Mumsnetting it through is helping me calm down. I didn't have anyone else to talk to as I would have to tell that person I'm pregnant in order to discuss it and it's too soon. Payment is due on the hire and I'm 3 weeks behind and need to give them an answer.

To be honest big sit down dinners bore me and not my thing at all. Firepits and street food and coming and going and northern soul and fairy lights was the dream.
I'm getting it loud and clear from those who remember what 37 weeks feels like thats it's not realistic at all so it pretty much decided that it's off which is super helpful..so glad I posted.
Hearing peoples alternatives is also helpful

I'm trying to say this kindly...as I dont want to upset you, but as your friends don't make the effort you do, are you sure they'd all come?

For now, concentrate on your pregnancy Flowers and give it all some more thought

Ginseng1 · 08/12/2020 09:00

@Medievalist

You're pregnant at 39 after ttc for a long time. You think you have covid. And you're this focused on a birthday party? Confused
This! So bizzare.
LonnyVonnyWilsonFrickett · 08/12/2020 09:14

I think a big thing to factor in is that everyone is having postponed parties - I've just cancelled my 50th and will probably have it around September next year. So your 40th doesn't have to be on your 40th.

We actually combined DS first birthday with DH's 40th and held a naming ceremony which went into a really quite wild party later on. But I would not have coped with organising this at 37 weeks, I could barely write my name by that point.

I'd cancel the 40th - you still have a pregnancy and exams to get through in your 3rd trimester and that has to be the priority. Then rebook it for a naming ceremony/ post birthday bash when you're ready.

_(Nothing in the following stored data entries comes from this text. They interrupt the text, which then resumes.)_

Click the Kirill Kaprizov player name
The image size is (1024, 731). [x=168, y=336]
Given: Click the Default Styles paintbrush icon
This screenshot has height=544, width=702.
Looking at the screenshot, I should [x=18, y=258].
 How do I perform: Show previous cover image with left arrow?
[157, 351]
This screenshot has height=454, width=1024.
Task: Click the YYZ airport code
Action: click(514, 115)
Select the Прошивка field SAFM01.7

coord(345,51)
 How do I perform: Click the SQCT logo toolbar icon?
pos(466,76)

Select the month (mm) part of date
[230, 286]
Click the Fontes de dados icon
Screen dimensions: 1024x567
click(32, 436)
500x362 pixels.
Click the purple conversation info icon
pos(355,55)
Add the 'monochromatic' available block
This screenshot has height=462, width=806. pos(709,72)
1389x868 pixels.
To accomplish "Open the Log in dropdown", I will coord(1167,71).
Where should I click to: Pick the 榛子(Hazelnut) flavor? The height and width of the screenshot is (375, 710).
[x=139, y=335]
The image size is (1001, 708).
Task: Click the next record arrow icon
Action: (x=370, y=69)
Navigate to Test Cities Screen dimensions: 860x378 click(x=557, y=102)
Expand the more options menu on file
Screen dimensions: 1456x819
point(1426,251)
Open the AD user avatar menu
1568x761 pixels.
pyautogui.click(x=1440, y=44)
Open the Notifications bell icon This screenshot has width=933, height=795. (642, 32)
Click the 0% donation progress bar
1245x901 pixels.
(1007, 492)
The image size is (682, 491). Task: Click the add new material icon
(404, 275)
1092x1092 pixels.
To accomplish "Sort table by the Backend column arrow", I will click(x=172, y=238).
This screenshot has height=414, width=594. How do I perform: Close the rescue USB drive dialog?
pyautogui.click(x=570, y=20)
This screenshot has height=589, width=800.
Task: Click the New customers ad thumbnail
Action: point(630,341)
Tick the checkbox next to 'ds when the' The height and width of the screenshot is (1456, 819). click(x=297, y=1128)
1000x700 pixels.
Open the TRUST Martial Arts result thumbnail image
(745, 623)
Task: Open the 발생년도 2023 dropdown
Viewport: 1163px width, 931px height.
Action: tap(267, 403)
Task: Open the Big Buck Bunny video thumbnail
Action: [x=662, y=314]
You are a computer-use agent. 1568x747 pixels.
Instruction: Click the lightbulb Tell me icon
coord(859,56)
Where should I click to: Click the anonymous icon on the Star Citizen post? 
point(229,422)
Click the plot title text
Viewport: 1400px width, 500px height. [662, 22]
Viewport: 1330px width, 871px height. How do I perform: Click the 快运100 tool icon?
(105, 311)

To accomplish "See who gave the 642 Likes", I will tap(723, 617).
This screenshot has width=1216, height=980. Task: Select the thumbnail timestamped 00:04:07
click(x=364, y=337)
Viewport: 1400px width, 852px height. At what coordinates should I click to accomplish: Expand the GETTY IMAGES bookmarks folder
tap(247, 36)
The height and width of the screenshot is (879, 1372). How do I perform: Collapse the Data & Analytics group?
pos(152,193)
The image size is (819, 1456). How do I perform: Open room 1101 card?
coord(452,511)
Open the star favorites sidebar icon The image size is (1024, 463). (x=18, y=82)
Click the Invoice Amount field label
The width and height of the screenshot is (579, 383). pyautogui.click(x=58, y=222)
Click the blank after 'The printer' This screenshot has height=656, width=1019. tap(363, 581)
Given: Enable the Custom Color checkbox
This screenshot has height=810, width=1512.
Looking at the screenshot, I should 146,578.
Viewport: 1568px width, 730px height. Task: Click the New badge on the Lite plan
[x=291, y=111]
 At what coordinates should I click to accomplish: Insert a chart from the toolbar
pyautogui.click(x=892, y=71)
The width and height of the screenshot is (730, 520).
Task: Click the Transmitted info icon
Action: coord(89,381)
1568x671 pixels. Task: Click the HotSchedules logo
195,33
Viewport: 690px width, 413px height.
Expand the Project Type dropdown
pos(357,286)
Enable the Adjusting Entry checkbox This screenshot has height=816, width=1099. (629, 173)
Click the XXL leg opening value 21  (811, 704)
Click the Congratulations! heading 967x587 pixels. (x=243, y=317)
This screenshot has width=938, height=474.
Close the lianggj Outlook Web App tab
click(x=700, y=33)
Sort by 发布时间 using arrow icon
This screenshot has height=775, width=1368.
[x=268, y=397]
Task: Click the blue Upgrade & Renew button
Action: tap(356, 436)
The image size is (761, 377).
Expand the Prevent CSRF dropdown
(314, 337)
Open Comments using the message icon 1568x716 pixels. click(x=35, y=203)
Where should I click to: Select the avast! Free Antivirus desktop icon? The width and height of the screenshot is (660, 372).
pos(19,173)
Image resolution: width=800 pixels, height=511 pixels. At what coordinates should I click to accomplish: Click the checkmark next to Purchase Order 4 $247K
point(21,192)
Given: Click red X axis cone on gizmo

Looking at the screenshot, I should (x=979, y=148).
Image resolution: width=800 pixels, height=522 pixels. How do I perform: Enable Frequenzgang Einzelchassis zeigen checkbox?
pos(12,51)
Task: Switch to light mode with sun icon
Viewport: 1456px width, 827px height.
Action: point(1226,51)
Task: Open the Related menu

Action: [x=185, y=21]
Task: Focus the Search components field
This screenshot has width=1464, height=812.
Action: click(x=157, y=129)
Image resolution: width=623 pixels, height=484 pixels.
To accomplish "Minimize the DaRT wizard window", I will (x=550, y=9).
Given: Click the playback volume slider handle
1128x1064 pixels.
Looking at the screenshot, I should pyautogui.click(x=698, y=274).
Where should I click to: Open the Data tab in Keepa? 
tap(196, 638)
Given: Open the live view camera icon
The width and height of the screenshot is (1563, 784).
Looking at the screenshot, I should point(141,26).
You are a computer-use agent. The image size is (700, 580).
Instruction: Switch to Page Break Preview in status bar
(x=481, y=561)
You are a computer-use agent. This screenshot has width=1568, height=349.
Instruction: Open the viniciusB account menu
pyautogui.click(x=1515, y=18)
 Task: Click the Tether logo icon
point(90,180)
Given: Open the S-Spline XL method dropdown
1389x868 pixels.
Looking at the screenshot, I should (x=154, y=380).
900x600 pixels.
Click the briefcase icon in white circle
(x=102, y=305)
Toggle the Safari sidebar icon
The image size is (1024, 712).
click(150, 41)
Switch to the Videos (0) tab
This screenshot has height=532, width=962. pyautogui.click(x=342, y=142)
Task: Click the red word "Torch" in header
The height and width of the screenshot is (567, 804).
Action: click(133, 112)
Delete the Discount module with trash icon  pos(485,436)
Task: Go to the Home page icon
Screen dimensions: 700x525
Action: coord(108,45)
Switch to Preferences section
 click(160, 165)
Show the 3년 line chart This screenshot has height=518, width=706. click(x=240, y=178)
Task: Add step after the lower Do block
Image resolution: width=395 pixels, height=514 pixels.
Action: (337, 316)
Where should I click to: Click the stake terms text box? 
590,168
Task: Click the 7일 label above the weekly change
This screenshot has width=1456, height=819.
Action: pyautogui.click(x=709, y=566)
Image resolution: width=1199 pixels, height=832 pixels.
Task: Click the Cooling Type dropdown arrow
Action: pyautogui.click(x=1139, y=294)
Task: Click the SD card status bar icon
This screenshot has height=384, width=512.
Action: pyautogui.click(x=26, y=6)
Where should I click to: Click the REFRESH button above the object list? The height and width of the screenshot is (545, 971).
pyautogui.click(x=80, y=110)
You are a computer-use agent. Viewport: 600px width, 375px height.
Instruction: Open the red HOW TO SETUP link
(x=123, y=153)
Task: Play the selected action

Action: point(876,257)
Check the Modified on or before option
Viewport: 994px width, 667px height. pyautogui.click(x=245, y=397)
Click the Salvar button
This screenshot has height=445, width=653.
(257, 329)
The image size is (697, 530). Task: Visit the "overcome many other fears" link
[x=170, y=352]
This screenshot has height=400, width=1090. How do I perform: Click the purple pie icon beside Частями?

Also congratulations on your pregnancy!

starsinyourpies · 08/12/2020 09:21

With my first baby I danced all night at a wedding at 8 months pregnant and bought a beautiful dress (check out Isabella Oliver) but the problem is you just don't know how you will feel by then! Also baby can come any time from 37 weeks so would be very annoying to have spent lots of time and money only to miss it! Plan for 6 months later and get a babysitter?

Petitmum · 08/12/2020 09:24

I was 38 weeks pregnant when I celebrated my 40th............I say "celebrated" but I had been in and out of the hospital for weeks with high blood pressure and monitoring for eclampsia. I was home on the day but was feeling terrible, all I managed was a few mouthfuls of a pub lunch!!
DH and I went away for a special weekend for my 41st birthday which was lovely.
No way could I have organised, attended or enjoyed a party.

You may be feeling fine but you can't predict now how pregnancy will affect you.

EasterIssland · 08/12/2020 09:25

37.5w I was hosting my dh's 40s bday party. 39w I was being induced, I was ok but just because I was doesn't mean you'll be or won't be.. nobody knows.

op not sure whether you've said but where are you based? I'd def. not be attending a bday party at the moment with loads of people.. but I guess each person is different.... but not sure the risk of catching covid is worth it at 37w

ImAKaren · 08/12/2020 09:33

I wouldn't be planning any large scale event for next summer on Covid grounds, let alone anything else.
Pregnancies aren't always straightforward; my niece is in the third trimester and has been on hospital bed rest / monitoring now for a month weeks due to regular heavy bleeding.
Concentrate on your pregnancy and your exams, and plan the party for Summer 2022 when you're less likely to have to call it off. The will it happen / won't it happen thing will only cause unnecessary stress this year.